Wounds in hairy areas are difficult to debride and suture, and hair in a wound acts as a foreign body, delaying healing, and promoting infection. Shaving hair around wound edges facilitates management but invites wound infection if the infundibulum of the hair follicle is injured. Contamination can be minimized by clipping the hair 1–2 mm (1/16 in) above the level of the skin. Depilatory agents and special razors equipped with recessed blades also allow safe removal of hair without infundibular injury.
A method of scalp laceration repair using the native hair to tie wound edges together has been described and seems to have no increased risk of infection when compared to standard suture repair. Reports of the hair spontaneously untying have led some physicians to place a drop of skin adhesive to the hair after tying.
Caution: Eyebrow and eyelash hair should never be removed, since removal destroys critical landmarks and makes accurate alignment of wound edges difficult. Misalignments may cause notch or step-off deformities in the brow line. Eyebrow hair also regrows slowly, creating a cosmetic problem.
As an adjunct to surgical debridement, mechanical cleansing of the wound by irrigation or scrubbing is quite effective. Soaps and detergents should not be used in the open wound in conjunction with mechanical cleaning.
The most reliable and well-tested method of emergency wound cleaning is high-pressure irrigation with normal saline. Pressures of 7–11 lb/in2 must be achieved to mechanically remove bacteria and particulate debris.

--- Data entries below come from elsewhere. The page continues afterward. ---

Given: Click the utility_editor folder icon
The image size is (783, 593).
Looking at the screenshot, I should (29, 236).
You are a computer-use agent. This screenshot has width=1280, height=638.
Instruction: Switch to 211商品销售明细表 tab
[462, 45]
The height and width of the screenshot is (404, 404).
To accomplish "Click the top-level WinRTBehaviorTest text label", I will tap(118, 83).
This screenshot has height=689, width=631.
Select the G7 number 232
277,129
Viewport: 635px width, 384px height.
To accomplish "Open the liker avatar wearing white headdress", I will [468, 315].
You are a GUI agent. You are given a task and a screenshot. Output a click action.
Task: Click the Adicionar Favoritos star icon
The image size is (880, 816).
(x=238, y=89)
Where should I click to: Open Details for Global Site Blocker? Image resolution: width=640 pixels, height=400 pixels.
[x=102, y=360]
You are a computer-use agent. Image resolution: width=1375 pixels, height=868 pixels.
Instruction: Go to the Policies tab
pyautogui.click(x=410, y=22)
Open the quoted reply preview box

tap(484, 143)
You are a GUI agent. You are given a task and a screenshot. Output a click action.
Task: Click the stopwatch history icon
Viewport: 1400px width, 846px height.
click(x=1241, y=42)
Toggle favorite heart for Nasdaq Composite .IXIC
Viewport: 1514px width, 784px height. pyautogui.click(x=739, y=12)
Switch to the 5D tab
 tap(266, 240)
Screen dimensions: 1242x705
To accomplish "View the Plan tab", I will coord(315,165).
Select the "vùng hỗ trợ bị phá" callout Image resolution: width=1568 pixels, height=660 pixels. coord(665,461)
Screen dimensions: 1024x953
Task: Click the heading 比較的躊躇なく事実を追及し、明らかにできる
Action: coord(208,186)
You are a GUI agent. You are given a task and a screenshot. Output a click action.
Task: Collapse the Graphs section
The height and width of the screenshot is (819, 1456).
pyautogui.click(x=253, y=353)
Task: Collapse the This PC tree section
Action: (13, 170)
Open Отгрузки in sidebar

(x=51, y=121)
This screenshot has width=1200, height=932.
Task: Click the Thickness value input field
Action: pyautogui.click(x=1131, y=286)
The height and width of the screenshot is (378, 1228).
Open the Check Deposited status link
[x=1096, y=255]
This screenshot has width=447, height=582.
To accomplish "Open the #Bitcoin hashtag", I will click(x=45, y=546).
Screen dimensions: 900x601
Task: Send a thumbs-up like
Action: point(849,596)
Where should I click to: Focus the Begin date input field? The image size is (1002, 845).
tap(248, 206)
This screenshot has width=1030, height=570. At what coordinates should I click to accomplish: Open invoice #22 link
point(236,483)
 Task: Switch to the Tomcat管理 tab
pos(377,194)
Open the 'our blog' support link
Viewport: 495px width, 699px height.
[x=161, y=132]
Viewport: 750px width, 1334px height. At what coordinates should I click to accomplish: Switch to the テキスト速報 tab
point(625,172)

Numerous commercial devices are available for high-pressure irrigation, but the simplest and least expensive is syringe irrigation. A 35- or 50-mL syringe and a 19-gauge or blunt needle connected to a reservoir of irrigating fluid by a three-way stopcock are suitable. Commercial splash guards are also available, which attach to a syringe and allow for the requiredpressure while providing protection from bodily fluids.
Bulb syringe irrigation has been shown to be no more effective in preventing wound infection than no irrigation at all. Soaking wounds in saline does not remove bacteria and may allow for further contamination of the wound. The commonly used method of puncturing holes in the cap of a plastic liter bottle of saline and squeezing the contents into the wound does not achieve the necessary pressure to remove significant amounts of bacteria and should no longer be used.
Normal saline (or similar balanced crystalloid solution) is forcefully injected close to the wound surface and perpendicular to the surface of the skin. The amount of irrigant used depends on the size of the wound and the suspected extent of contamination.
Since large volume irrigation is preferred, when the wound can be placed under a faucet supplied by chlorinated city water, the wound may be irrigated in this fashion since studies have not shown an increased risk of infection as compared with sterile saline.
Sponge—Mechanical scrubbing of the wound surface is usually best performed with a highly porous sponge. Sponges routinely used for hand washing work well. Brushes and low-porosity sponges decrease the wound’s resistance to infection.
Brush—“Abrasion tattooing,” in which debris is embedded in the skin, requires vigorous scrubbing or dermabrasion to remove embedded debris. Soaps and detergents should not be used.
Cleanse the wound and surrounding skin to remove transient microflora, gross debris, coagulated blood, and the like.
In most instances, simply washing the open wound with saline under pressure (see above) removes most of the surface bacteria.